The Problem: Why Was Delta Lake “Spark-Only”?
Delta Lake is one of the most popular storage formats for data lakes, offering ACID transactions, schema evolution, and time travel. But for a long time, writing to Delta tables essentially required Apache Spark.
What does this mean in practice?
- You just want to append a few rows to a Delta table? Fire up a Spark Session and wait 30+ seconds.
- Need to quickly inspect what the data looked like at a previous version? Dig through the
versionAsOfdocumentation. - Your company has a limited budget and can’t afford a Spark cluster?

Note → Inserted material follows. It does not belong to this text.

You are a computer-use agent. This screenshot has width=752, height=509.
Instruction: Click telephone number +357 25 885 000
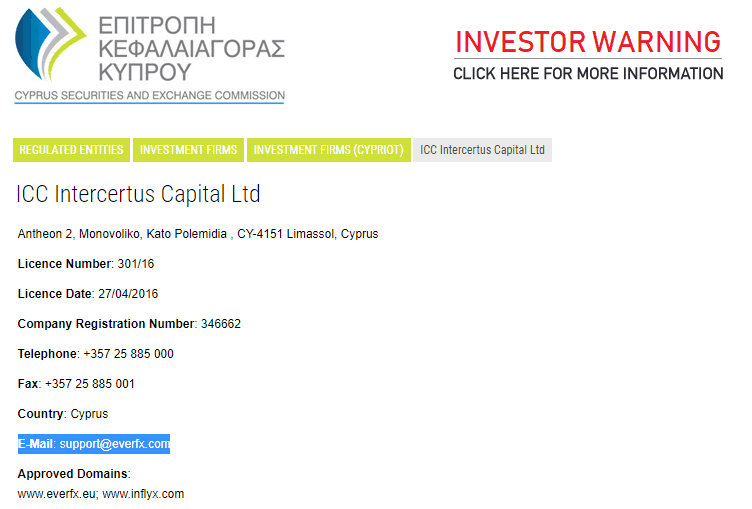pyautogui.click(x=129, y=354)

Delta Lake was effectively out of reach.
This created a massive capability gap: Delta Lake’s “read” side had multiple engines (Presto, Trino, SparkSQL, DuckDB), but the “write” side was almost entirely Spark-dominated.
DuckDB’s Delta extension has broken that monopoly.
DuckDB Delta Extension: From Read-Only to Full Write Support
DuckDB’s delta extension originally only supported reading Delta tables. Starting with DuckDB v1.5.0, it received a major upgrade with full write support, graduating from experimental status in v1.5.2. Here’s the current feature matrix:
| Feature | Status | Notes |
|---|---|---|
| Read Delta Tables | ✅ Stable | All versions supported |
| Write (INSERT) | ✅ Stable | v1.5.0+ |
| Update (UPDATE) | ✅ Stable | v1.5.1+ |
| Delete (DELETE) | ✅ Stable | v1.5.1+ |
| Time Travel (by Version) | ✅ Stable | VERSION AS OF n |
| Time Travel (by Timestamp) | ✅ Stable | TIMESTAMP AS OF |
| Unity Catalog Integration | ✅ Stable | OSS version |
| Schema Evolution | ✅ Stable | Auto-merge new columns |
Setup
# Latest DuckDB (v1.5.2+)
pip install duckdb --upgrade
# Verify version
python -c "import duckdb; print(duckdb.__version__)"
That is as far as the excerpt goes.